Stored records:
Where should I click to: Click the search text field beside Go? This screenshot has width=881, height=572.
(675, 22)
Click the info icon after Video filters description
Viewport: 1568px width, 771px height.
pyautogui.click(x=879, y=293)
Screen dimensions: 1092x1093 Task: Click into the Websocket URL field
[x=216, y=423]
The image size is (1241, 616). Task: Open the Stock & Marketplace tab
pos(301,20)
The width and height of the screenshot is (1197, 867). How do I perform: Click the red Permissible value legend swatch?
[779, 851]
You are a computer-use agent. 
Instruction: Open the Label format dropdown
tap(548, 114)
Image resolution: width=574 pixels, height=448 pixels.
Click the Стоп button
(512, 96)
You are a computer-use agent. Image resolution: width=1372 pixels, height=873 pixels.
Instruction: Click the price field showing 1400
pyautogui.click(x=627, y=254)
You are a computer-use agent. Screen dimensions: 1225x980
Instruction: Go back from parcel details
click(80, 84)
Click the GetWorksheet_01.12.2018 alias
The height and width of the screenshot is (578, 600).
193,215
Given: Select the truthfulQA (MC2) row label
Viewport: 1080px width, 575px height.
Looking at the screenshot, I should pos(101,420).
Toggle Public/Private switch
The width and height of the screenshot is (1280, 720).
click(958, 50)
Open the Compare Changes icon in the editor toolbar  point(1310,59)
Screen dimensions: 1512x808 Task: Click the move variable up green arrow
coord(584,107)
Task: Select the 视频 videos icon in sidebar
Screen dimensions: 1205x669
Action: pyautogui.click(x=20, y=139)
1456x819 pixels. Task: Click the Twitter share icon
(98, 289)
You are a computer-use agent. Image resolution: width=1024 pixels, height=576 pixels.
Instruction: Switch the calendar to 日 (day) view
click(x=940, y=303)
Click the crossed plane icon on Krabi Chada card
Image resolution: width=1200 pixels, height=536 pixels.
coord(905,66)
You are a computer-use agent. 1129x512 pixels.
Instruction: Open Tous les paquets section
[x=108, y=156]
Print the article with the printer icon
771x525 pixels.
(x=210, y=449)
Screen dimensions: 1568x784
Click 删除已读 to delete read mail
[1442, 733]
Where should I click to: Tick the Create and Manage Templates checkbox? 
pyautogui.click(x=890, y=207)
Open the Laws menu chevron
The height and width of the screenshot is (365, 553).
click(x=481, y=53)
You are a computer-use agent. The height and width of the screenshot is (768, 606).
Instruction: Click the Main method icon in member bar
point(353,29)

◆ **WORK ITEM**:
From the entries above, copy each line that holds "computer".

◆ **ANSWER SPACE**:
You are a computer-use agent. 
You are a computer-use agent. Image resolution: width=1372 pixels, height=873 pixels.
You are a computer-use agent. Screen dimensions: 1225x980
You are a computer-use agent. Image resolution: width=1024 pixels, height=576 pixels.
You are a computer-use agent. 1129x512 pixels.
You are a computer-use agent. The height and width of the screenshot is (768, 606).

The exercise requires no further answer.